忘れてはならない、これは命令だ。
思いだしてはならない、これは願いだ。
時折、頭の中でノイズが響き渡る。気味が悪く、そして不快感すら感じる。
これが果たして何の意味を持つのかは未だにわからない。
いや、分からない方がいいのかもしれない。
宿屋の一晩。いつものように宿をとって、休めるうちに休んでおこう。
今はその休まるときだ。
この時は緊張することもない……はずだった。
夜につい目が覚めて、水分を取りに部屋を出る。
部屋を出て、一杯だけ水を飲むと、ふと思い返した。
思い返したのは業魔・ロクロウのことだった。
彼は至って、危険人物にみえない感じなのに、奥底に垣間見た漠然とした恐怖に、あることを思い出してしまったから。
「……何を、思いだしたんだっけ……?」
…はて、思いだしたことはなんだろうか。
なんだろう、思いだしてはいけない気がしてきた。
思い浮かべたことが泡のように消えて、思いだそうとしても手掛かりがない。
仕方なく、別のことを考えようか。
ちゃんと聞いた話だと、業魔というのは人間らしい感情はなくなっていくらしい。
人間にあった異形の姿に変貌し、感情がなくなり、感性がなくなり、やがて理性を失う正真正銘の怪物になるという。

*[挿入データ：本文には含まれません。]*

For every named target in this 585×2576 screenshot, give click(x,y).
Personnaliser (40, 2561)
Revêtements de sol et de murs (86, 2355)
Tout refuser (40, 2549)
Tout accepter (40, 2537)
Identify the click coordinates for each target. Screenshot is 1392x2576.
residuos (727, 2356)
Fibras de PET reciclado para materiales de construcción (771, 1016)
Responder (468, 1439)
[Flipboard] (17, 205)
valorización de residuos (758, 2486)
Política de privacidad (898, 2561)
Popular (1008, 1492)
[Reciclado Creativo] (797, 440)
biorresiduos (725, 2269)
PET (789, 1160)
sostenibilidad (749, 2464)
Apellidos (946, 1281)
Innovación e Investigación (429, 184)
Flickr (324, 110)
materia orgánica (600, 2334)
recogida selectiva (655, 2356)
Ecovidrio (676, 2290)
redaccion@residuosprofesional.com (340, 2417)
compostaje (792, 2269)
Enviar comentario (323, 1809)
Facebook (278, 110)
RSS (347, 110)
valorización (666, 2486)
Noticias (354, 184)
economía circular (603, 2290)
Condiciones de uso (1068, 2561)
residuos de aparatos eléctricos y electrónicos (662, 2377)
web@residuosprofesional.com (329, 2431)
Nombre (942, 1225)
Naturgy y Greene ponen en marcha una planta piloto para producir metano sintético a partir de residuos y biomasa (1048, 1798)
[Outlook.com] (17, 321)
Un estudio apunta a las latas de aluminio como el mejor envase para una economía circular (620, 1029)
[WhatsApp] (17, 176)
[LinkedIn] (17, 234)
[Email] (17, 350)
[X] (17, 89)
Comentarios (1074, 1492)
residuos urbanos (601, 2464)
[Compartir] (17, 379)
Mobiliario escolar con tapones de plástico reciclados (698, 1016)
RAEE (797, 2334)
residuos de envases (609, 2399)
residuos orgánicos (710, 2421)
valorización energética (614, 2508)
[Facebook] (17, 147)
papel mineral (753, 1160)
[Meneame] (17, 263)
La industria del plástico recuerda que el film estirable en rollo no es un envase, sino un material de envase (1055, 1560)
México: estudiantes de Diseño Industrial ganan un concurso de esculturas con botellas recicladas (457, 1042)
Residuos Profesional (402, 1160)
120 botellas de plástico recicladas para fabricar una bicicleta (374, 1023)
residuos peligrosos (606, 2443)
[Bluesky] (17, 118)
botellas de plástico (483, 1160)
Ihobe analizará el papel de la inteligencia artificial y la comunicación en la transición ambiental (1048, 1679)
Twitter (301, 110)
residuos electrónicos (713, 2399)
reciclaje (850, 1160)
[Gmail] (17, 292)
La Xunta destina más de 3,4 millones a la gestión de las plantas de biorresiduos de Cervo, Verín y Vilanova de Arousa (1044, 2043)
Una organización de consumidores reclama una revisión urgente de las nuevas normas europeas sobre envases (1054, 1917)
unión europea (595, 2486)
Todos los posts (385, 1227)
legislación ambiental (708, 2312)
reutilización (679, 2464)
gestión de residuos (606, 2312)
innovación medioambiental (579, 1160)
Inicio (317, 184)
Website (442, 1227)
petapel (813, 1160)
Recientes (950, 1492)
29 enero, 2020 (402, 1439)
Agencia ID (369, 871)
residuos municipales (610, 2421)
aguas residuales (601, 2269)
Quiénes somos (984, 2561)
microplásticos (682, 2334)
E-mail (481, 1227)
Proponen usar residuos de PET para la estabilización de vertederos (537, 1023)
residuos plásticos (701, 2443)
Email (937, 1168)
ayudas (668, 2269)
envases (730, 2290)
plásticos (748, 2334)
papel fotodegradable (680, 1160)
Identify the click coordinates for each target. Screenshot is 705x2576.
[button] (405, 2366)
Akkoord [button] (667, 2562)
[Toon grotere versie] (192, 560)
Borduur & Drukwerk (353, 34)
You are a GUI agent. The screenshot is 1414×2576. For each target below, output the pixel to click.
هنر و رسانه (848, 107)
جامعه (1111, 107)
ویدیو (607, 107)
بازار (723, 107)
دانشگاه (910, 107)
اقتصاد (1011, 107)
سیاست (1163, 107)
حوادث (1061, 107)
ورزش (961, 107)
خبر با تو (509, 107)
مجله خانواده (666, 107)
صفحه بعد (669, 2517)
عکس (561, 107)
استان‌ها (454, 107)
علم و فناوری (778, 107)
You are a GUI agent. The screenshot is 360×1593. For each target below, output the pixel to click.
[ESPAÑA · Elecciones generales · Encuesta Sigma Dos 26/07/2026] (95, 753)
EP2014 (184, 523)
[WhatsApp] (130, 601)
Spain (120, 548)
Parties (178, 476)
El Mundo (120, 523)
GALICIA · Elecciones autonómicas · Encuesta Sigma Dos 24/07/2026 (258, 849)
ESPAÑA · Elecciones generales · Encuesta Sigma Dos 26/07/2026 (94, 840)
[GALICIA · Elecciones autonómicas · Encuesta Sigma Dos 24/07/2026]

今ではこんなことは一般常識なんだから、それはわかっている。
でも、こうして一緒に旅という形で一緒にいると、うっかりと忘れてしまいそうになる。
それでも、警戒しなければならない。
業魔は人間が怪物になってしまったもの。
いくら言葉を交わせても、怪物だということは忘れてはならない。
その、忠告はわすれてはならない。
忘れてはならない、あの出来事を忘れたのか。
目をそらしていたけども、杞憂だと誤魔化しつづけていたけど、あの時に少しだけ表面化した。
彼は、ロクロウは、人間ではないのだと。
「……ふぁ…。……ん?」
軽く欠伸をして戻ろうとすると、聞き覚えのある声がする。
こんな静寂に包まれた夜に、気合いがはいるような声。
まるで、その場を制圧するかのような、張る声。
「勢ッ!破ッ!勢ッ!!」
「……ロクロウ…?こんな夜遅くに……?」
傍から見ると、まるで一人稽古をするようだった。
無心に、刀を振るう。
もちろん本物ではないけど、その真っ直ぐすぎる姿は傍目から見れば立派なことだった。
その姿は剣士そのものだ。…ただし、それは人間の剣士での話。
彼は業魔だ。人間ではない。それは彼もよく知っている。
だから、立派だと思うことは思ってはならないのかもしれない。
彼の業魔は夜叉だと話していた。
戦うことをよしとする業魔で、戦いを行う血族からすればそれは当然のことなんだと。
だから、時折わからなくなる。それと同時に、恐ろしくも感じる。
「…ん、ニコラか?」
「!!」
隠れたつもりなのに一発でバレた…!!
うっ…やっぱり侮れないななんて思っては、諦めたように目の前に現れた。
勿論警戒するための武装なんてしてないから、このまま何かあったんじゃ対応なんて出来ない。
「…こんな夜中に、何してるの?……稽古?」
「応、これが日課でな。」
普段の戦闘は二刀小太刀なのに、今回は両手で素振りするタイプのものだった。
そして、稽古の真っ最中なのか、上半身は裸だった。
(くっ…!め、目のやり場に困る……!!)
思わず顔をそらすと、ロクロウが何故か近づくので思わず離れた。
これはきっと、元々の男嫌いの所為だ。
だが歩幅もあちらの方が広いのは当たり前なので、すぐに突き詰められ、気づけば壁まで追い込まれていた。
逃げる場所は、どこにもなかった。
「そういや…、前に聞きそびれてたな?」
「…!な、何を……?」
「お前、俺が嫌いなのか?」
「べ、別に……私は、男が……嫌いで…。」
思わず言葉をあげようとするも、そこで警告が鳴り響いた。
また頭の中で声が鳴り響く。
思いだすな、あの出来事を。
思いだすな、あの悪夢の日を。
どこからか声がする。頭の中から警鐘が響く。
機械人形のような時が止まった日常を送っていた悪夢を、私は忘れてはならない。
時が止まる、あの冷たい時間を、思いだすな。そして、忘れるな。
「お前、大丈夫か?」
「…………あ。」
嫌なことを思い出しすぎたのか、頭の中の映像にノイズがかかる。
かかりすぎて煩い。煩すぎて、気づけばその場から意識を失っていた。
ぶつりと、糸が切れたような。悪夢だった。